>> start RECORDS FOR THE EXERCISE

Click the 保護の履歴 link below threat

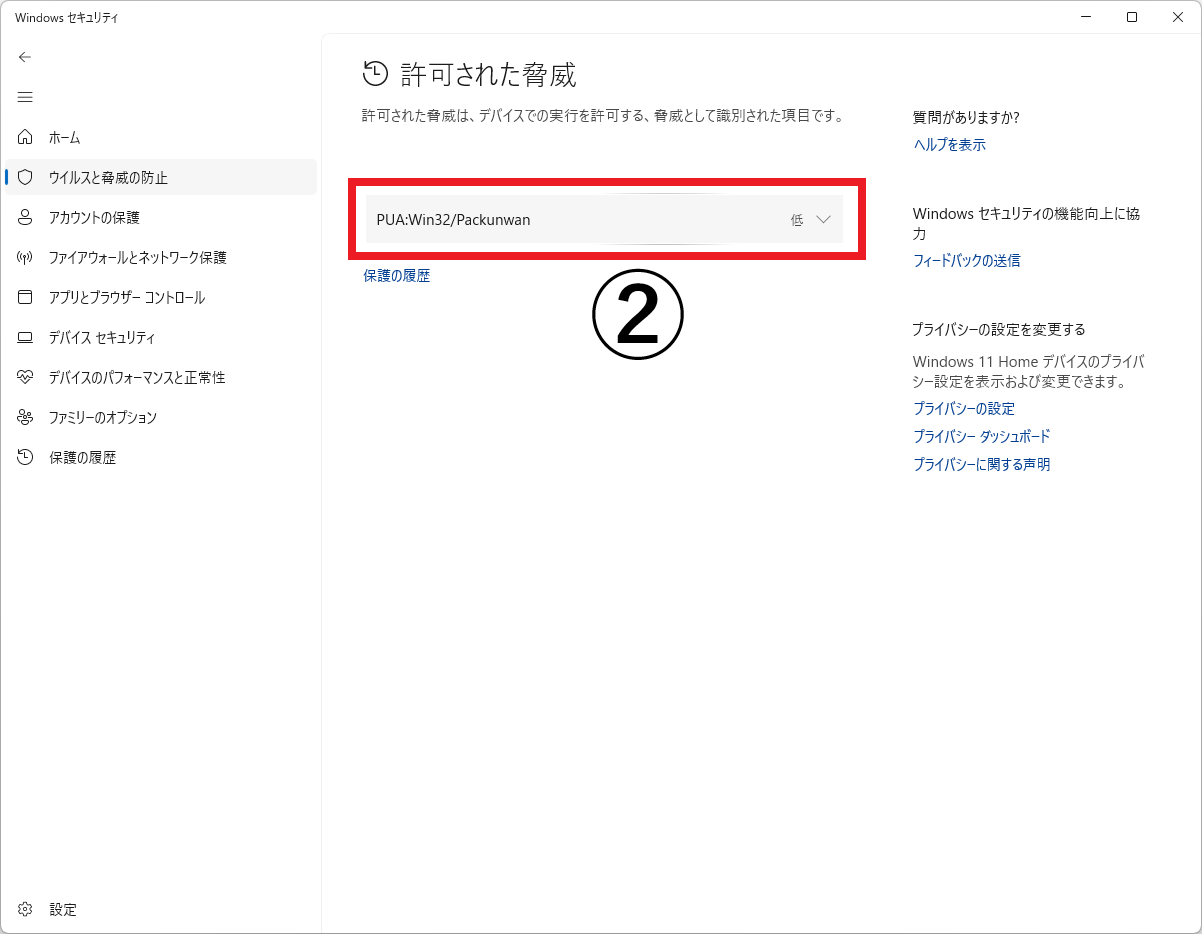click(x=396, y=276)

>> end RECORDS FOR THE EXERCISE
>> start RECORDS FOR THE EXERCISE

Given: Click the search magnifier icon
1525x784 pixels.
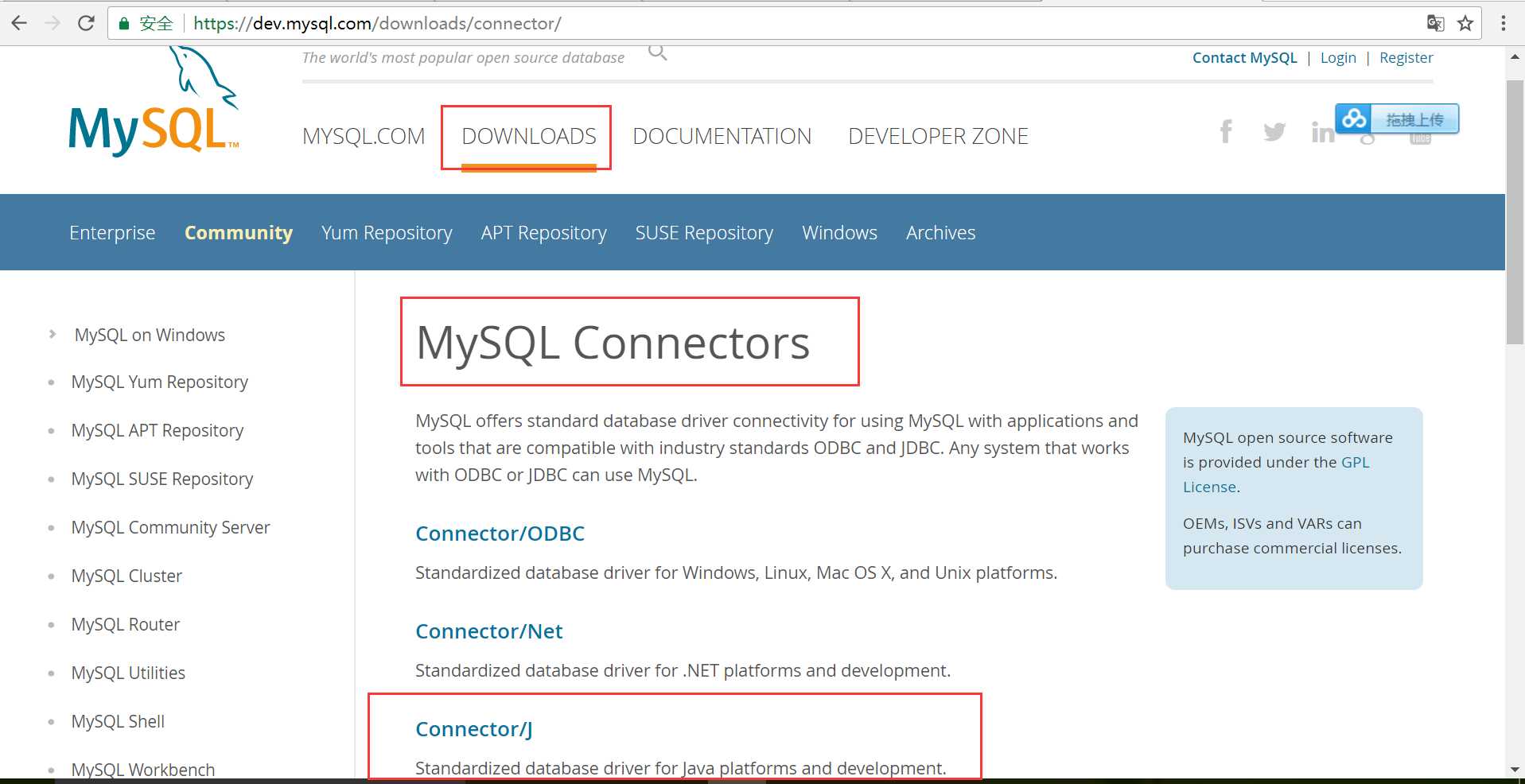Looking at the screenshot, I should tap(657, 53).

>> end RECORDS FOR THE EXERCISE

- WHAT THE TASK ASKS
Render the material from the line containing "Given: Click the search magnifier icon" through the line containing "Looking at the" as a JSON list of strings, one string per line, with blank lines omitted. Leave the pictures out.

- WRITTEN RESPONSE
[
  "Given: Click the search magnifier icon",
  "1525x784 pixels.",
  "Looking at the screenshot, I should tap(657, 53)."
]